Montréal-Toronto : Trois constats sur l’Impact

L’Impact de Montréal aura montré à tous qu’une victoire qui fait mal au gagnant, c’est possible. Après avoir pris les devants par trois buts, le bleu-blanc-noir est vite redescendu sur terre quand les joueurs désignés Altidore et Bradley ont tour à tour troué la toile du dirigeable montréalais en partance vers l’Ouest américain.
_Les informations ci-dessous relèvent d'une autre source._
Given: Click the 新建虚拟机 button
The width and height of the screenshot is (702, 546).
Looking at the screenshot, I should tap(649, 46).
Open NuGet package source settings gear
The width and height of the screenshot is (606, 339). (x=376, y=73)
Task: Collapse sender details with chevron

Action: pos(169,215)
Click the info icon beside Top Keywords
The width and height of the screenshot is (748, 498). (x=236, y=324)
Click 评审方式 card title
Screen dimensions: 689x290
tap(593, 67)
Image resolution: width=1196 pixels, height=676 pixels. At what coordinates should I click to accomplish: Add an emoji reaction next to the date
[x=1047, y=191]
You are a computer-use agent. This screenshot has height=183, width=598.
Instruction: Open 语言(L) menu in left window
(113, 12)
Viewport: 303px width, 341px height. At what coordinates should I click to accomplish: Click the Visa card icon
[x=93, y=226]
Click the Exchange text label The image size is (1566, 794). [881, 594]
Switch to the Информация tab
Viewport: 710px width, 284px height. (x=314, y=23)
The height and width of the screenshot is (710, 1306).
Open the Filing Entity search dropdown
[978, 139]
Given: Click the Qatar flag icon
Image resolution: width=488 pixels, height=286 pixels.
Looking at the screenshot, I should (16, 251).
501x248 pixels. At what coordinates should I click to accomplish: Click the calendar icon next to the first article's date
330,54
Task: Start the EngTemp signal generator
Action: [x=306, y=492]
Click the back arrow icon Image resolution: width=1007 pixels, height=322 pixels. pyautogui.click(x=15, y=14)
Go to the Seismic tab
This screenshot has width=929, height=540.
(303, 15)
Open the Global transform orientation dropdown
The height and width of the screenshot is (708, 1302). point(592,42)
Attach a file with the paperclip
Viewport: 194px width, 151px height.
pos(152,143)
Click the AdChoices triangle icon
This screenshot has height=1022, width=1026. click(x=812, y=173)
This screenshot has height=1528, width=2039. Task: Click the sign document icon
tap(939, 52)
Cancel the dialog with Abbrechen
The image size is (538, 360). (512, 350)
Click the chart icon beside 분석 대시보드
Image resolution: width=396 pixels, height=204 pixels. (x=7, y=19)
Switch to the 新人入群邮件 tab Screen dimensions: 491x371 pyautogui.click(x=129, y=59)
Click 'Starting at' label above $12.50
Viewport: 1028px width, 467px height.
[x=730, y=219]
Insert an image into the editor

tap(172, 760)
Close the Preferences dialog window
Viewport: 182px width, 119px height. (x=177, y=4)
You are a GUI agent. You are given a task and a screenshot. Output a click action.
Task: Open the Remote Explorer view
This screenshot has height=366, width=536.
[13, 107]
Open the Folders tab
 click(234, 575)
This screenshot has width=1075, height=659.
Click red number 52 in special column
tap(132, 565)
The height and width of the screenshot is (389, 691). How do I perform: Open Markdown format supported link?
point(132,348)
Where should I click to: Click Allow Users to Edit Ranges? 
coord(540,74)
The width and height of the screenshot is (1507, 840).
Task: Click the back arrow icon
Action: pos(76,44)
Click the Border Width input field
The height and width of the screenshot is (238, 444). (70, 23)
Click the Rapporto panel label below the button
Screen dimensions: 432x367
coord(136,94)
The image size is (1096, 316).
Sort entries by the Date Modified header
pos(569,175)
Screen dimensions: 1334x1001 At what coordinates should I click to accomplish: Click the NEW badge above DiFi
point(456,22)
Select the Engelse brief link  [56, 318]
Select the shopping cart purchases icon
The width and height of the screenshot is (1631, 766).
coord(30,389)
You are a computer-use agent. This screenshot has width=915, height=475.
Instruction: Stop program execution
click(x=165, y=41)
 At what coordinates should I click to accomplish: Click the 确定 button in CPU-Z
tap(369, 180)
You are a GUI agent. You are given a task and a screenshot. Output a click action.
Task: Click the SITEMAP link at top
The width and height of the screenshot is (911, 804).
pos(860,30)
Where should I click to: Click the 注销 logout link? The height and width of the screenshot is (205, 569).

Voici mes trois constats sur ce match.

1) L’Impact a bien profité du 3-5-2 de Toronto
Comme je vous en avais fait part lors de mon aperçu des matchs aller, j’étais sceptique quant à l’utilisation du 3-5-2 par Greg Vanney. Vu les dimensions du terrain et la solide capacité des Montréalais à faire mal en contre, c’était un choix risqué. De fait, l’Impact a rapidement profité des espaces pour frapper par deux fois grâce à sa vitesse et sonner complètement les Torontois. Qui plus est, tout au long des 60 premières minutes, on a revu l’excellente organisation défensive que l’Impact avait montrée contre DC United. Les visiteurs étaient sans ressources, sans idées, sans options. Domination sur toute la ligne (!) des Montréalais.

2) L’Impact a souffert quand Toronto a finalement occupé l’axe du terrain
Coup du sort, c’est quand Greg Vanney a abandonné son 3-5-2 que Toronto a trouvé le moyen de revenir à la vie. Alors que Piatti et Oduro, complètement vidés par leurs envolées magiques de la première heure de jeu, avaient commencé à traîner de la patte dans le repli défensif, Vanney a remplacé Osorio et Cooper par Johnson et Ricketts pour animer l’axe du terrain. Avec Giovinco replacé un cran plus bas derrière Altidore et Ricketts, et Johnson en soutien à Bradley, Toronto avait placé les pions pour faire sauter le verrou de l’équipe locale. Comme les ailiers montréalais étaient de plus en plus effacés en phase défensive, Toronto s’est vite retrouvé avec plus d’espace de manœuvre et a commencé à prendre ses aises dans le dernier tiers des locaux. Les surnombres causés par les replis approximatifs de Piatti et Oduro ont finalement forcé la désorganisation du bloc défensif montréalais et coûté deux buts. Deux gigantesques buts qui ont pour effet de prolonger la ligne (!!) de vie des Torontois.

3) On se serait cru en Ligue des champions
Oui, je me répète. Je vous avais expliqué en long et en large après le match aller contre New York que l’Impact était en mode Ligue des champions. Si je vous en parlais pour les bonnes raisons, cette fois, c’est pour les mauvaises que je le fais. En effet, la seconde mi-temps du match contre Toronto n’était pas sans rappeler une certaine seconde mi-temps contre un certain club mexicain lors d’une certaine finale. Encore une fois, à un moment crucial, alors qu’il se devait de contrôler les débats, l’Impact a perdu pied et s’est mis à paniquer. Par contre, cette fois, il est parvenu à reprendre ses esprits rapidement pour limiter les dégâts, même si ce second but torontois pourrait faire très mal en bout de ligne (!!!).

Si les Montréalais sont rentrés dans cette série aller-retour à pleine vapeur, les Torontois, en marquant ce second but, semblent avoir renversé ladite vapeur. Autant le momentum était du côté Montréalais au terme du match aller contre New York, autant cette fois, ce sont les hommes de Mauro Biello qui font face à leurs propres questionnements. Mais au fond, peu importe; un match nul suffira, comme un certain soir de juillet 2008.